4 Principles of Profit First
Let’s take a moment to talk dietary science. No groans, please. This stuff is fascinating.
In 2012, a report by Koert Van Ittersum and Brian Wansink in the Journal of Consumer Research concluded that the average plate size in America had grown 23 percent between the years 1900 and 2012 — from 9.6 inches to 11.8 inches. Running the math, the article explains if this increase in plate size encourages an individual to consume just 50 more calories per day, that person will put on an extra five pounds each year.
But using smaller plates is just one factor. A Twinkie on a small plate is still a Twinkie. There is more to a healthy diet, and it is based on four core principles of weight loss and nutrition.
- Use Small Plates. Using smaller plates starts a chain reaction. When you use a small plate, you get smaller portions, which means you take in fewer calories. When you take in fewer calories, you start to lose weight.
- Serve Sequentially. If you eat vegetables first, which are rich in nutrients and vitamins, they will start satisfying your hunger. When you move on to the next course — say, mac and cheese or mashed potatoes — you will automatically eat less. By changing the sequence of your meals by eating your vegetables first, you automatically bring a nutritional balance to your diet.
- Remove Temptation. Remove any temptation from where you eat. People are driven by convenience. If you’re anything like me, when there’s a bag of Doritos sitting in the kitchen, it calls out to you constantly — even when you aren’t hungry. If you don’t have junk food in the house, you’re probably not going to run out to the store to get it. You’re going to eat the healthy food you stocked instead.
- Enforce a Rhythm. If you wait until you are hungry to eat, it is already too late, and you will binge. Then you are likely to eat too much and stuff yourself. You go from starving to stuffed, and back to starving again. These peaks and valleys in your hunger results in way too much calorie consumption. Instead, eat regularly so that you never get hungry. Without the peaks and valleys, you will eat fewer calories.
Though they don’t realize it, the folks in the diet industry know quite a lot about growing a healthy business.
Here’s how ecommerce sellers apply the four principles.
- Use Small Plates. When money comes into your Income account, it simply acts as a serving tray for the other accounts. You then periodically disperse all the money from the Income account into different accounts in predetermined percentages. Each of these accounts has a different objective: one is for profit, one for owner compensation, another for taxes, and another for operating expenses. Collectively, these are the five foundational accounts to get started — Income, Profit, Owner’s Compensation, Taxes, and Operating Expenses. Advanced users will use additional accounts.

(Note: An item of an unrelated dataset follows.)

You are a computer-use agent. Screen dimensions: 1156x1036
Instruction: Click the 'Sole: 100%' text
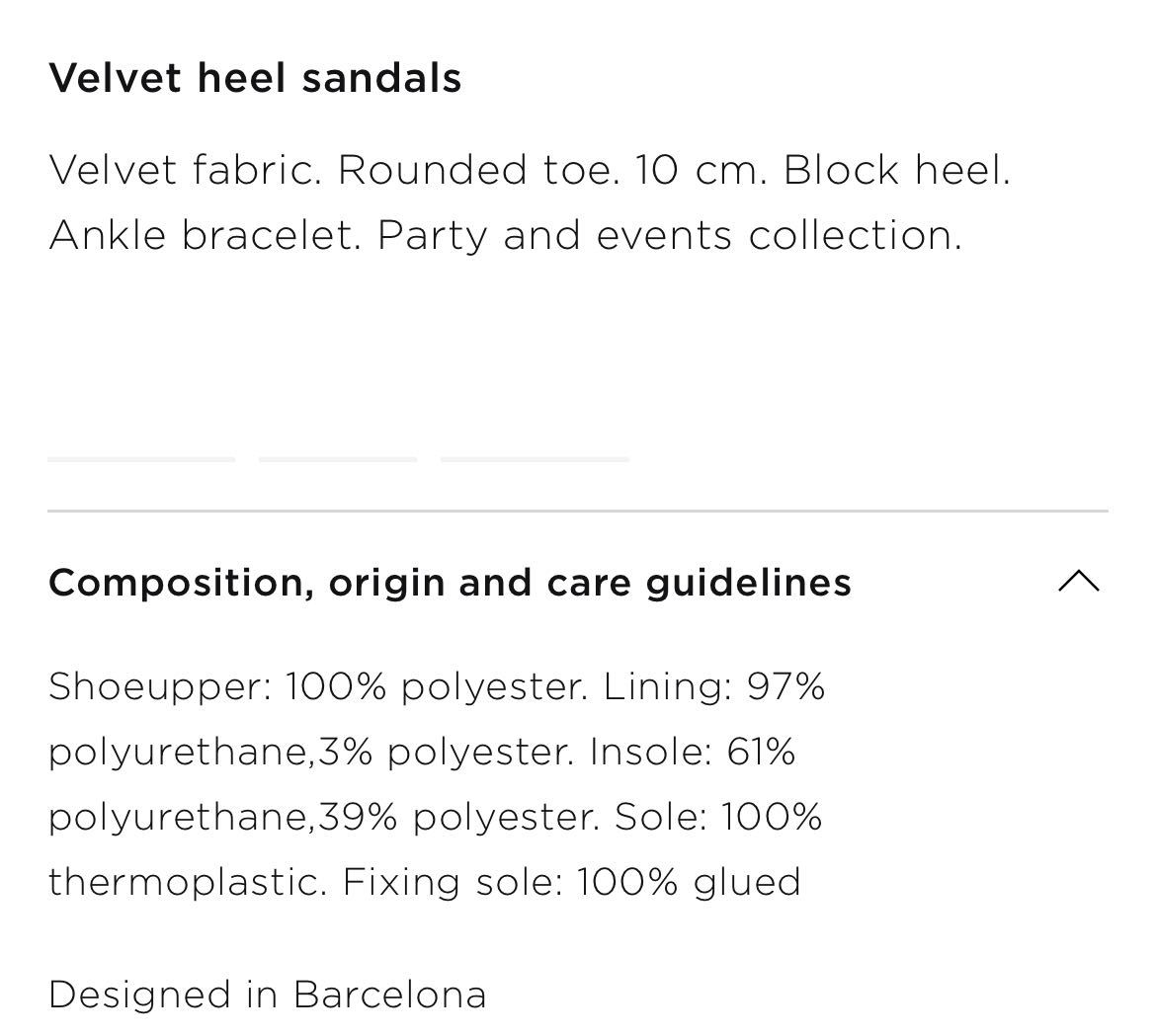coord(718,817)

- Serve Sequentially. Always allocate money based on percentages. Never pay bills first. The money moves from the Income account to the Profit account, then Owner’s Compensation account, then Taxes, and finally Operating Expenses. You pay bills only with what is available in the Operating Expense account. No exceptions. And if there isn’t enough money left for expenses? This does not mean you need to pull from the other accounts. What it does mean is that your business is telling you that you can’t afford those expenses and need to get rid of them. Eliminating unnecessary expenses will bring more health to your business than you can imagine.
- Remove Temptation. Move your Profit account out of arm’s reach. Make it hard and painful to get to that money, thereby removing the temptation to “borrow” (i.e., steal). Use an accountability mechanism to prevent access, except for the right reason.
- Enforce a Rhythm. Allocate funds and pay bills twice a month (specifically, on the 10th and 25th). Don’t pay only when there is money in the account. Get into a rhythm of allocating your income and paying bills twice a month so that you can see how cash accumulates and where the money really goes. This is controlled, recurring, and frequent cash flow management — not seat-of-your-pants management.